Von Chefredakteur Henning Klingen

Ich habe 419 Freunde, "Facebook"-Freunde. - "Bekanntschaften" wäre wohl korrekter. Wobei ich nicht zu jenen Kulturpessimisten zähle, die mit den sozialen Netzwerken das Ende der unmittelbaren Freundschaften gekommen sehen. Denn Freundschaften – seien sie virtuell oder "real" – haben eines gemeinsam: Sie basieren auf der Bereitschaft, aufrichtig miteinander zu kommunizieren und sich für den anderen zu interessieren. Eine der Hauptkompetenzen in funktionierenden Freundschaften – und ein seltenes Gut.

Rar ist derzeit auch der Friede. Der militärische Friede in Nahost, aber auch der soziale Friede vor der eigenen Haustür. Dieser Übergang mag abrupt erscheinen, tatsächlich jedoch hat das eine mit dem anderen zu tun. Denn unter dem Eindruck rapider gesellschaftlicher Veränderungen, die bei vielen Menschen soziale Abstiegsängste schüren, hat sich eine neue Politik der Verfeindung Bahn gebrochen: Flüchtlinge? Sozialschmarotzer oder gar Kriminelle! Mindestsicherung? Eine Einladung in die soziale Hängematte! Stück für Stück haben wir zugelassen, das neue Feindbilder von uns Besitz ergriffen, dass sie Herz und Hirn vergiften konnten.

Ein Loblied auf die Freundschaft setzt immer bei den persönlichen, intimen Freundschaften an. Da ist die Politik weit weg. Aber Freundschaften sind immer auch Transmissionsriemen: Was wir im Kleinen erleben, kann uns stark machen, um den Versuchungen der Verfeindung im Großen zu widerstehen. Wahre Freundschaft funktioniert nicht, wo sie sich exklusiv abschottet. Freundschaft ist nicht selbstgenügsam, sie bewahrt sich, indem sie sich an den Nächsten verschenkt. Das mag etwas "esoterisch" klingen, aber wäre nicht ein Nachdenken über das, was die persönlichen Freundschaften auszeichnet, ein erster Schritt, um Verfeindungsmuster zu durchbrechen? Um aus Feinden Gegner werden zu lassen, die nicht auf die Vernichtung des anderen, sondern auf den Wettstreit um das Richtige zielen.

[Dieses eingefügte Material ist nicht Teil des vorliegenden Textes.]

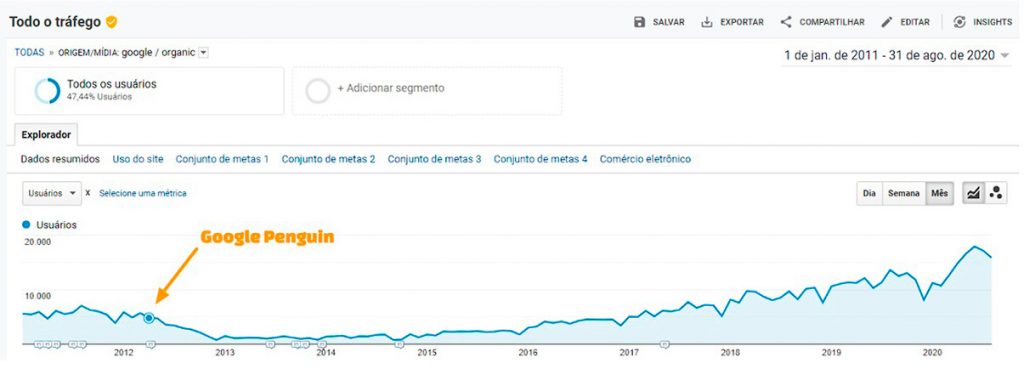1024x369 pixels.
Task: Click the Editar pencil icon
Action: pyautogui.click(x=886, y=22)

Vielleicht wundert Sie, dass ich bislang die religiöse Dimension der Freundschaft ausgespart habe. Dabei setzen viele (Neu-)Evangelisierungsprojekte auf "Freundschaft mit Jesus" und auf die spirituelle Sehnsucht junger Menschen nach Freundschaft. Mich hat diese Metapher nie überzeugt. Mein religiöses Ringen kennt andere Farbspiele, es ist weniger in das warme Rot liebender Gewissheit getaucht als vielmehr in das Grün streitbarer Hoffnung. Während ich diese Zeilen schreibe, sitze ich im Zug. Unterwegs in die fast 1.000 Kilometer entfernte Heimat. Zu einem Treffen mit alten Freunden. Denn Freundschaft gibt Heimat. Wie der Glaube – nur anders.